Plan for data analysis
After the data collection, descriptive and inferential statistics will be used for the data analysis. A statistical significance of 0.05 (P<0.05) will be adopted throughout the study.
DISCUSSION
Patient empowerment is the corner stone of the management of any chronic diseases. In such cases, adaptation with the treatment regimen and certain life style modifications are mandatory. As a well-trained health care professional nurses have tremendous role in the empowerment of such patients. Nursing care is always focused on multidimensional aspects of human being; they can influence the patient to ensure the necessary modifications in their daily life.

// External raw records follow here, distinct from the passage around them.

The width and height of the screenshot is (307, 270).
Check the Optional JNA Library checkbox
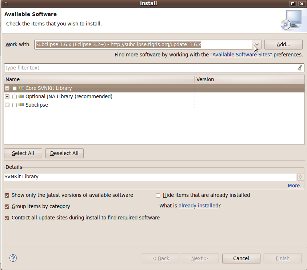point(15,97)
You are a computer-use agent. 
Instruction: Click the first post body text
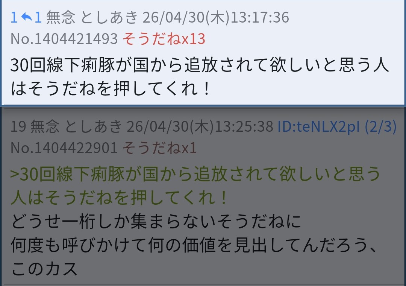tap(200, 76)
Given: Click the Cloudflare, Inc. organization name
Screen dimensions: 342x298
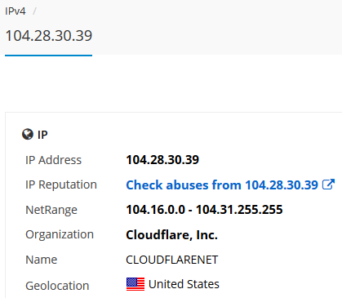Looking at the screenshot, I should pos(171,235).
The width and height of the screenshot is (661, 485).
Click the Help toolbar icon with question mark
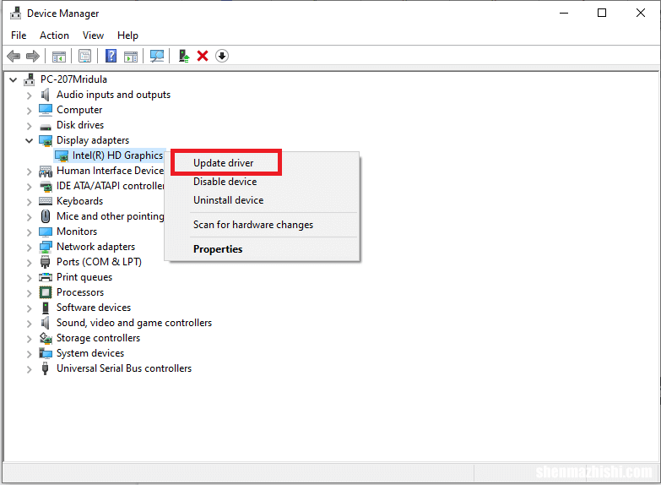pos(111,56)
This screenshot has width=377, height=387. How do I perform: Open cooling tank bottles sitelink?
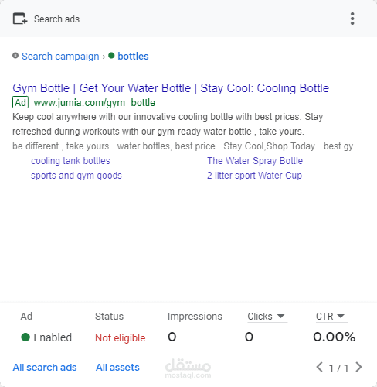70,161
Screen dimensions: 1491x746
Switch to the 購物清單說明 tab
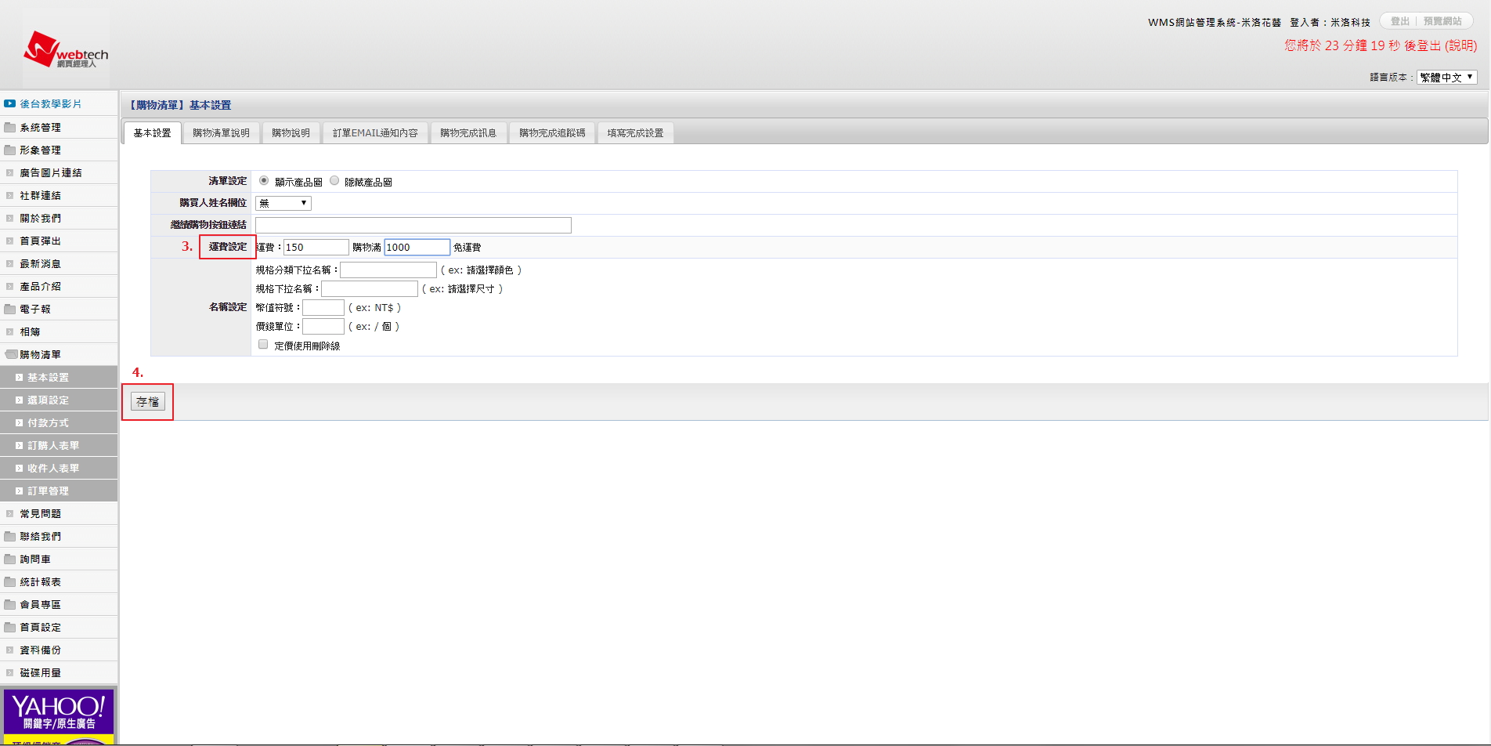coord(221,133)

This theory based Nurse led intervention trial designed based on vigorous review of previous research emphasizing the importance of nurse specific interventions to empower patients and enable them to be adherent with their treatment regimen. Inclusion of both subjective and objective variables of adherence will enhance the strength of this trial and allows us to assess the broader impact on the intervention including both hard end points as well as patient reported outcomes. If the nurse led intervention is found to be effective, this cost effective potential program can be implemented in all dialysis centers by giving dialysis specific and psychologically imbued training to all dialysis nurses of our country that will really cater the needs of dialysis patients. The design of this trial will probably tackle limitations of prior studies by recruiting adequately sized and representative sample to determine clinically significant changes in biochemical markers, a theory based intervention protocol and careful measurement of both subjective and clinical variables at different follow up periods. Keenly designed, this trial will hopefully contribute to the wisdom of research, clinical practice and ultimately for the benefit of hemodialysis patients.
CONCLUSIONS
This study has started with a question, whether nurse lead interventions improve adherence to dietary and fluid restrictions and other health related outcomes among patients with chronic kidney disease? This theory based interventions and well driven trial will definitely detect a solid solution for this research question.
Acknowledgements
The authors would like to acknowledge Dr. Manju Thampi (Senior Nephrologist, NIMS), Dr. Manju Dhandapani (Senior faculty, PGIMER Chandigarh), Dr. Asha Sharma (Former INC Secretary), Mr. Shine Stephen (Faculty AIIMS) for their continuous support throughout the planning phase of this protocol.
Funding
This study had no financial support from any individuals or organizations.